**Data:**
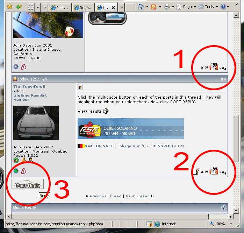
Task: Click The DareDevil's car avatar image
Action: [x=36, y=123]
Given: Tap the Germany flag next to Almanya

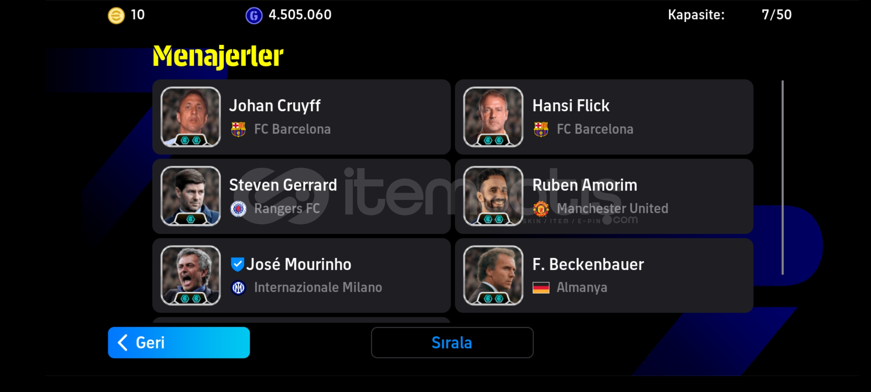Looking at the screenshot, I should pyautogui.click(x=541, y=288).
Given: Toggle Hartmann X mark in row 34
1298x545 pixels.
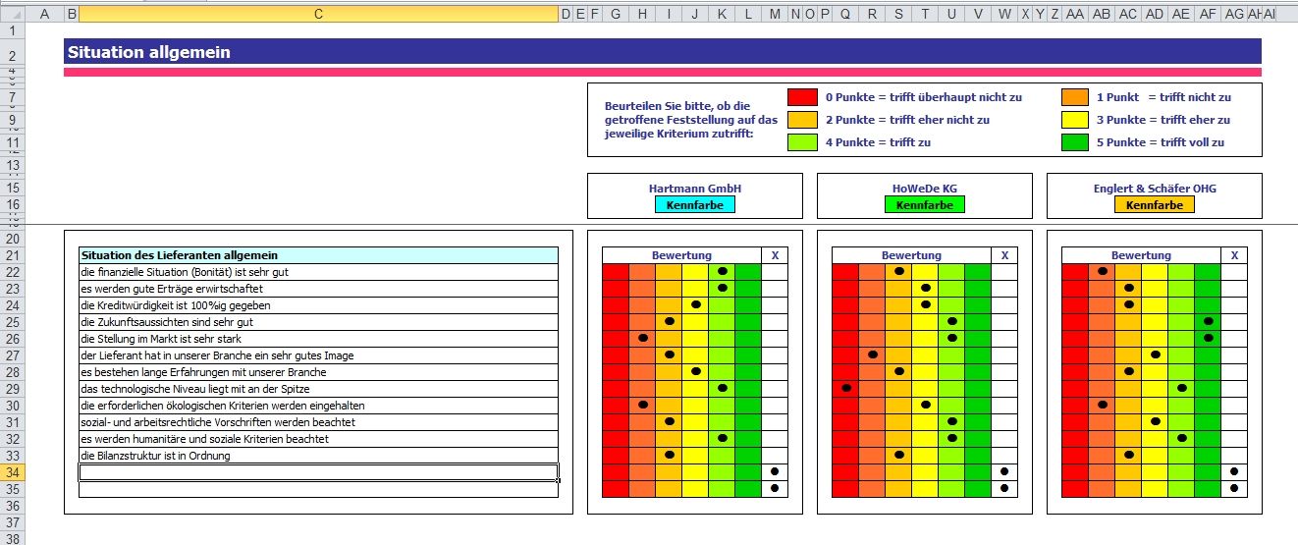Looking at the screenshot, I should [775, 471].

**Activity:** Return exactly, with no pictures, each line from the one that contains "Given: Toggle Hartmann X mark in row 34" through the end of the entries above, both ends included.

**Solution to this problem:**
Given: Toggle Hartmann X mark in row 34
1298x545 pixels.
Looking at the screenshot, I should [775, 471].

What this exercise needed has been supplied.